▸ BRIEF
Reproduce word for word the line that contains "The width and height of the screenshot is (281, 503)." and each line that follows it, stopping after the final line of the material.
----------------
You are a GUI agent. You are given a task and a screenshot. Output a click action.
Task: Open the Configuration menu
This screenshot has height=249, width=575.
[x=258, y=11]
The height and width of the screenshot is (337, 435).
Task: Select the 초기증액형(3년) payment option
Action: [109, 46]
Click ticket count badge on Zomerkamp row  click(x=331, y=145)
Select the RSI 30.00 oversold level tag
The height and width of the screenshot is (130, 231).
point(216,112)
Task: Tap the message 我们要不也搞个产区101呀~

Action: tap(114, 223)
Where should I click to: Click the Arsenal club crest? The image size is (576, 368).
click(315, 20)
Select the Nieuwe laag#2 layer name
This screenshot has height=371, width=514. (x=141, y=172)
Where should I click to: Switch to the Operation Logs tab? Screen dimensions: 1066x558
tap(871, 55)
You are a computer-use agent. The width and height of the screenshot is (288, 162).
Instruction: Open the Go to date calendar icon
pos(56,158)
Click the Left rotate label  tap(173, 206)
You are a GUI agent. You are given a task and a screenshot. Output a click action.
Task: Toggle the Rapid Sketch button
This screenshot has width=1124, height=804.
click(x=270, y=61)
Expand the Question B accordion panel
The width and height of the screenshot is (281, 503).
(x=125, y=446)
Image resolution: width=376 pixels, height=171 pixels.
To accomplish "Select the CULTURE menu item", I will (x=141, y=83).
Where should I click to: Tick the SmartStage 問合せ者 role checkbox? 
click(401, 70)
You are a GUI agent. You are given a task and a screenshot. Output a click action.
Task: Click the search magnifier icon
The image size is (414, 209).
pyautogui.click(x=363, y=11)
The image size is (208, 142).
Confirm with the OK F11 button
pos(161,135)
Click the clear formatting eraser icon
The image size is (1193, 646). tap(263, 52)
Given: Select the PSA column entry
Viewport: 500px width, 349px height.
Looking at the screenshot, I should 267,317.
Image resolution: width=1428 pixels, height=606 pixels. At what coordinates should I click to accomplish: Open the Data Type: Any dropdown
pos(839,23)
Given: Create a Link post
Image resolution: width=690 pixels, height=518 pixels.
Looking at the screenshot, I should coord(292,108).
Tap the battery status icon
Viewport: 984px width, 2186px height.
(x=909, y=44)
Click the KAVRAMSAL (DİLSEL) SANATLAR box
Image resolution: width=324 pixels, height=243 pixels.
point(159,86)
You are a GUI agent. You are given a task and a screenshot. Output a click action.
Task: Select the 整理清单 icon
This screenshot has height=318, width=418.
----------------
▸ OUTPUT FOR THIS EXERCISE
The width and height of the screenshot is (281, 503).
(x=125, y=446)
Image resolution: width=376 pixels, height=171 pixels.
To accomplish "Select the CULTURE menu item", I will (x=141, y=83).
Where should I click to: Tick the SmartStage 問合せ者 role checkbox? 
click(401, 70)
You are a GUI agent. You are given a task and a screenshot. Output a click action.
Task: Click the search magnifier icon
The image size is (414, 209).
pyautogui.click(x=363, y=11)
The image size is (208, 142).
Confirm with the OK F11 button
pos(161,135)
Click the clear formatting eraser icon
The image size is (1193, 646). tap(263, 52)
Given: Select the PSA column entry
Viewport: 500px width, 349px height.
Looking at the screenshot, I should 267,317.
Image resolution: width=1428 pixels, height=606 pixels. At what coordinates should I click to accomplish: Open the Data Type: Any dropdown
pos(839,23)
Given: Create a Link post
Image resolution: width=690 pixels, height=518 pixels.
Looking at the screenshot, I should coord(292,108).
Tap the battery status icon
Viewport: 984px width, 2186px height.
(x=909, y=44)
Click the KAVRAMSAL (DİLSEL) SANATLAR box
Image resolution: width=324 pixels, height=243 pixels.
point(159,86)
You are a GUI agent. You are given a task and a screenshot. Output a click action.
Task: Select the 整理清单 icon
This screenshot has height=318, width=418.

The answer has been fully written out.